DIDI had big plans for its future. It wanted to become a lot more than just the Uber of China. Yet it seems unlikely to be able to turn its plans into reality in a hostile regulatory environment.
Well, enough with negativity, let’s look at the three best-performing 💯 listings we’ve discussed in past issues.
🥉 Buy when there’s blood in the streets
Online visibility platform SEMrush ($SEMR) went public in March at a very bad time for the markets, as inflation fears had spooked investors. Its shares sank 20% in debut, even though they were reasonably priced. But SEMR rebounded quickly and is now up 93% from the first day of trading.
SEMR offers a platform that companies use to increase organic traffic to their sites using Search Engine Optimization tools. They can also manage their paid marketing campaigns and spy 🕵️♀️ on their competitors.
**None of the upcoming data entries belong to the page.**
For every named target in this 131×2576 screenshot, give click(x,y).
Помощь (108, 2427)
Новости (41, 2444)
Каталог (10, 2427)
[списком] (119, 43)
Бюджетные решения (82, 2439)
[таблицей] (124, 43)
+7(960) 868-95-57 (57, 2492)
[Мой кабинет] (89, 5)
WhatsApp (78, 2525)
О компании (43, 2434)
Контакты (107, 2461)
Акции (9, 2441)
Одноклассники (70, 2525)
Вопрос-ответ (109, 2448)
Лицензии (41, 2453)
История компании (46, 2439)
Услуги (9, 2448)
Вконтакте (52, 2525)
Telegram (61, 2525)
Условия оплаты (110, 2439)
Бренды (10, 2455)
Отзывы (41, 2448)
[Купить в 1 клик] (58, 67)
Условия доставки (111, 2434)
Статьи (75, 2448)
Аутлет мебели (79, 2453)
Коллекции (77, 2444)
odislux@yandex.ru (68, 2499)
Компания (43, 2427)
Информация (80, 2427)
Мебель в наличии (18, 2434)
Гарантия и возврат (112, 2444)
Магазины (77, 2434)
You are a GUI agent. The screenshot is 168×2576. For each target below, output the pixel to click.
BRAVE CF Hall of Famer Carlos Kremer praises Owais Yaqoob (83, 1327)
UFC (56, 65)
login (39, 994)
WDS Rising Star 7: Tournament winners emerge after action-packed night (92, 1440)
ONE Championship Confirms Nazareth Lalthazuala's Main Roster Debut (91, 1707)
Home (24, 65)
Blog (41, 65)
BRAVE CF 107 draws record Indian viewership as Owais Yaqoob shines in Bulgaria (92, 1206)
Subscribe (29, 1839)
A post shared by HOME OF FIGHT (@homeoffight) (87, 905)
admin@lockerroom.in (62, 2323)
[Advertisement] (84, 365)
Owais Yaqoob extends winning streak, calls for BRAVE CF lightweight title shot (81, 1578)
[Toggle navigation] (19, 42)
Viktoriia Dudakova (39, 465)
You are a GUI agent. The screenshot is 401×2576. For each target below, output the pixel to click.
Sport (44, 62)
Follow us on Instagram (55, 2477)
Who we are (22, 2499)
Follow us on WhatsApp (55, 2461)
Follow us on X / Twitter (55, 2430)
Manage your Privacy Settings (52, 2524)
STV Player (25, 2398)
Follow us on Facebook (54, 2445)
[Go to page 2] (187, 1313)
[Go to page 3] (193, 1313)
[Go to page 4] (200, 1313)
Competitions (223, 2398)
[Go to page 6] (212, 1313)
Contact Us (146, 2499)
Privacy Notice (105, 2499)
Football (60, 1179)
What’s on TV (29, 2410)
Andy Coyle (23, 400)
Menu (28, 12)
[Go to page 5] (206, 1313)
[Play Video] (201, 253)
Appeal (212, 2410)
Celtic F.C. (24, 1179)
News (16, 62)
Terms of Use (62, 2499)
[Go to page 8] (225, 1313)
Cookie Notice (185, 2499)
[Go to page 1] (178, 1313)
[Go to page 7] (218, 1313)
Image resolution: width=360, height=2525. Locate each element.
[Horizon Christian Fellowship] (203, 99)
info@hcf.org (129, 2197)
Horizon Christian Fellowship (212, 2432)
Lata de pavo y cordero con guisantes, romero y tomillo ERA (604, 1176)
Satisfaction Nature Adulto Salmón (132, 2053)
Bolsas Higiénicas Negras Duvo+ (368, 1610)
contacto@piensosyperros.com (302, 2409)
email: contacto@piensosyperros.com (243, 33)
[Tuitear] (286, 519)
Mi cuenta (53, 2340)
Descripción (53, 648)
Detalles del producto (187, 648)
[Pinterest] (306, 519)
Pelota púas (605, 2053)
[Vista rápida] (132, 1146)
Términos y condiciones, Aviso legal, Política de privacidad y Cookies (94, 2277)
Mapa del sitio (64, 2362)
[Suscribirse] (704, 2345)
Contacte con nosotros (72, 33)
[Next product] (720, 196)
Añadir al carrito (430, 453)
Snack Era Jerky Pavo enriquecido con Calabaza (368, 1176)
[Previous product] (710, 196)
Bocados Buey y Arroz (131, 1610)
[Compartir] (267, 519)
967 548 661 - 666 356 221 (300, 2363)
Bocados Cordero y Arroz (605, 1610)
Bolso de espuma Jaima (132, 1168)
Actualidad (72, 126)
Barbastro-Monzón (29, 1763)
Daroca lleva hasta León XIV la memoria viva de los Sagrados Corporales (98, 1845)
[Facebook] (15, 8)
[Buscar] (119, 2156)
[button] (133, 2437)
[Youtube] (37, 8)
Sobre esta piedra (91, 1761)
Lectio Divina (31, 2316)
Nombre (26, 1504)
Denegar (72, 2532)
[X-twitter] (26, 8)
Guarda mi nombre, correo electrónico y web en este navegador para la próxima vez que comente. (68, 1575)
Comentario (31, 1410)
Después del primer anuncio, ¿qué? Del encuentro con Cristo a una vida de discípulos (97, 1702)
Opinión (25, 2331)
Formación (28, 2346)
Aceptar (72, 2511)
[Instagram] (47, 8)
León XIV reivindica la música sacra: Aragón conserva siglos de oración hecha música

Revenue increased 58% y/y in the most recent quarter.
🥈The cool online collaboration tool
Monday.com ($MNDY) is a newly listed project management software firm. While there are dozens of solutions out there, Monday’s modern and fully customizable platform attracts small and mid-sized businesses that use it to manage their operations.
Its stock has risen 104% since its trading debut two months ago. This week alone, MNDY jumped 30% after strong Q2 earnings results. Monday is growing very fast, in the most recent quarter revenue increased 94% y/y, but investors were most excited about the signs of operating leverage. In Q2 the increase in marketing expenses slowed down while revenue growth picked up. That’s why shares soared this week.
🥇The Shopify effect
Shopify ($SHOP) partner Global-e Online ($GLBE) is probably the best performing IPO so far this year. Shares have rallied 184% since trading debut in May. Like its partner, Shopify, GLBE is firing on all cylinders. On Monday, the company reported Q2 earnings that showed revenue growth of 92% y/y.
GLBE helps global online stores offer localized shopping experiences such as local payments and shipping solutions. It also offers local market know-how and other services that make them more competitive. Shopify is an investor in GLBE which is the exclusive provider of cross borders e-commerce services for Shopify merchants.